2Sam 7,1-5.8b-12.14ª.16: “¿Tu me vas a construir una casa para morada mía?”.
Sal 88: Cantaré eternamente tus misericordias, Señor.
Rm 16,25-27: A Dios, único Sabio, la gloria por los siglos de los siglos.
Lc 1,26-28: “Alégrate, llena de gracia, el Señor está contigo”.
Entre las expectativas más compartidas a la hora de logros futuros suele pensarse en conseguir la “casa de mis sueños”. Básicamente se trata de un lugar acogedor, agradable, armonioso con los lugares, mobiliario e instrumentos necesarios para la vida doméstica y con una impronta personal.
Dios soñó casa para su pueblo para que tuvieran un lugar donde vivir en paz, alabando a su Señor y con un trato fraterno a nivel social. Le costó bastante a Israel establecerse en la casa prometida, por sus terquerías, y, una vez allí, desordenaban y afeaban el interior con frecuencia, especialmente al olvidar a Dios, el dueño de la casa, y con el desprecio hacia los más vulnerables. También tenía sus momentos de arrepentimiento y lucidez; cuando reconocía a su Dios. Por eso, también quisieron que Dios tuviera en su casa. ¿Cómo entendían la casa de los sueños de Dios? El pueblo peregrino, una casa itinerante: tienda de campaña. Una vez consolidado el reino, querían para Dios una casa al modo de un palacio, como los grandes templos de los pueblos vecinos.

**Datos registrados**.
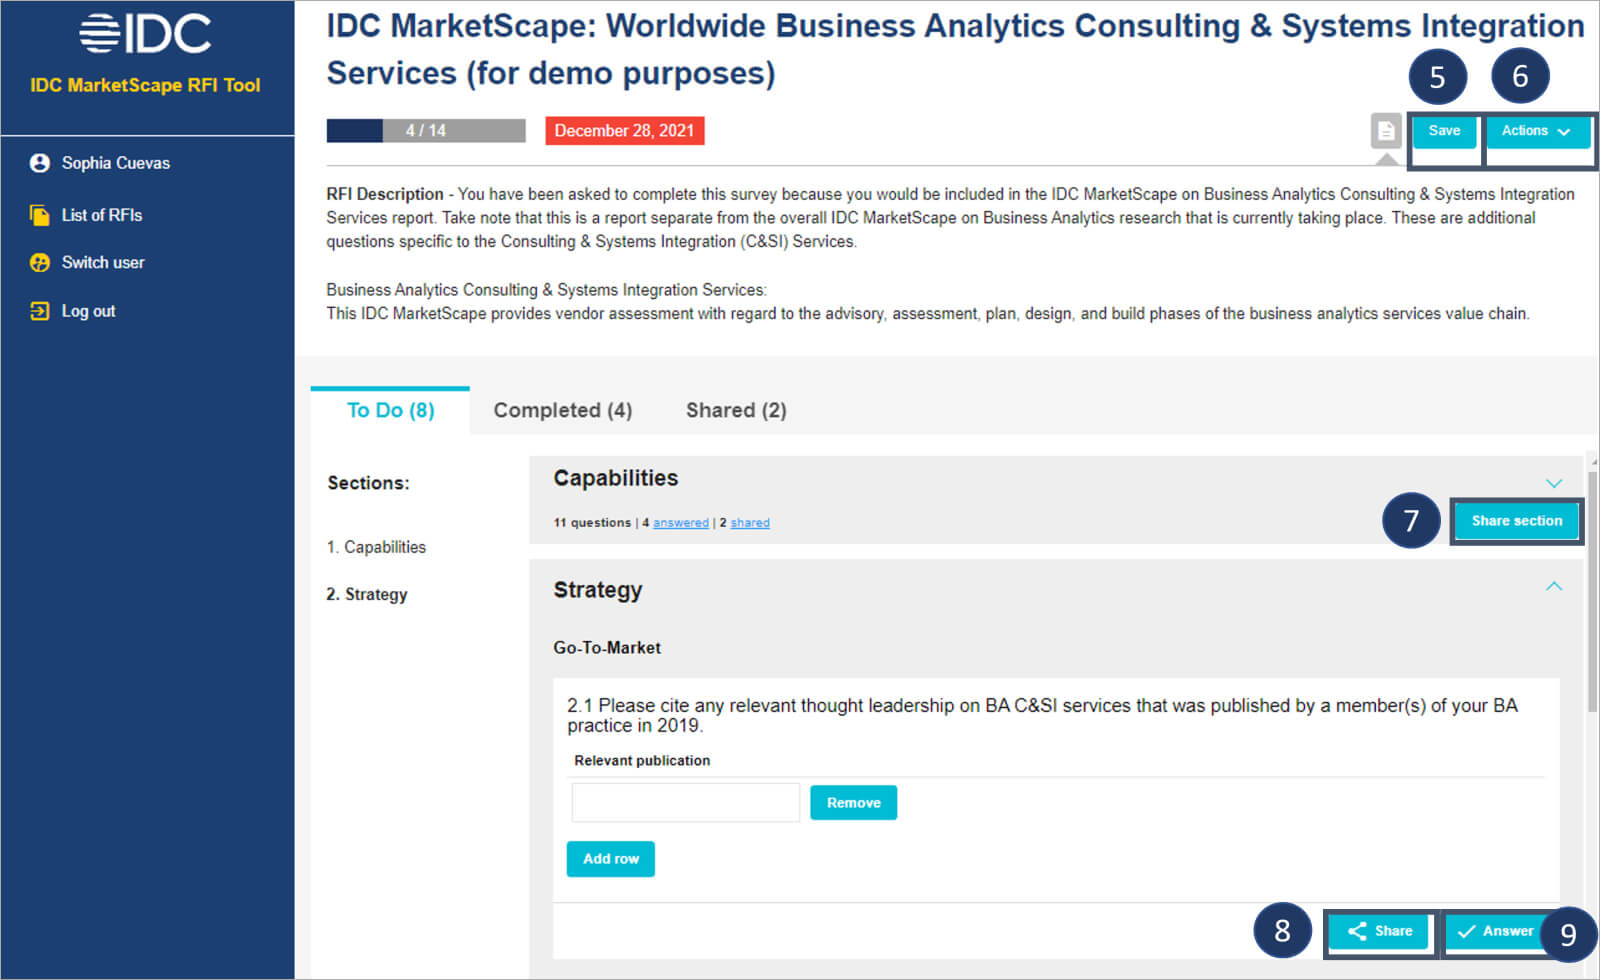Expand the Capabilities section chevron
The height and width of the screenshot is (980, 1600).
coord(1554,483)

---

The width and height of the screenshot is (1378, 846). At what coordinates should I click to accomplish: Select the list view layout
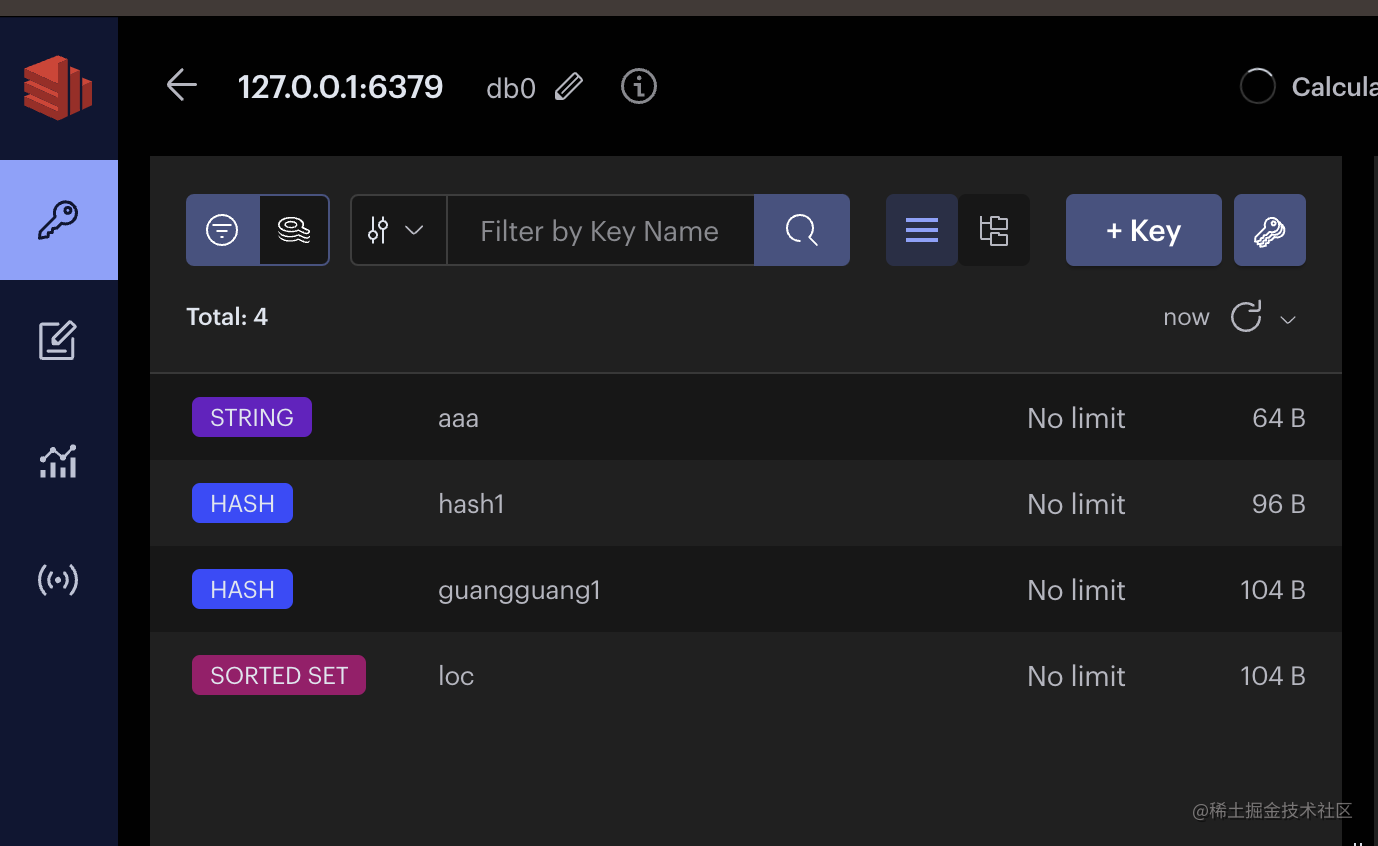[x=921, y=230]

**Tarea asignada A**.
Enumera todas las citas bíblicas que aparecen al comienzo del texto de lectura, tal como están escritas.
**Tarea asignada B**.
Resume el párrafo del texto de lectura que empieza con "Dios soñó casa para su pueblo" y conserva sus datos principales.
**Tarea asignada C**.
Copia sin cambios el fragmento del texto de lectura que empieza con "Dios soñó casa" y sigue hasta "los pueblos vecinos.".

**Solución desarrollada A**.
- 2Sam 7,1-5.8b-12.14ª.16
- Sal 88
- Rm 16,25-27
- Lc 1,26-28

**Solución desarrollada B**.
Dios quiso para su pueblo una casa donde viviera en paz, alabándolo y con un trato fraterno. Por su terquedad, a Israel le costó establecerse en ella. Una vez allí, la desordenaba con frecuencia, sobre todo al olvidar a Dios y despreciar a los más vulnerables. También tuvo momentos de arrepentimiento en que lo reconocía, y por eso quiso que Dios tuviera su propia casa. Mientras fue un pueblo peregrino, esa casa fue una tienda de campaña. Ya consolidado el reino, quiso para Dios un palacio como los grandes templos de los pueblos vecinos.

**Solución desarrollada C**.
Dios soñó casa para su pueblo para que tuvieran un lugar donde vivir en paz, alabando a su Señor y con un trato fraterno a nivel social. Le costó bastante a Israel establecerse en la casa prometida, por sus terquerías, y, una vez allí, desordenaban y afeaban el interior con frecuencia, especialmente al olvidar a Dios, el dueño de la casa, y con el desprecio hacia los más vulnerables. También tenía sus momentos de arrepentimiento y lucidez; cuando reconocía a su Dios. Por eso, también quisieron que Dios tuviera en su casa. ¿Cómo entendían la casa de los sueños de Dios? El pueblo peregrino, una casa itinerante: tienda de campaña. Una vez consolidado el reino, querían para Dios una casa al modo de un palacio, como los grandes templos de los pueblos vecinos.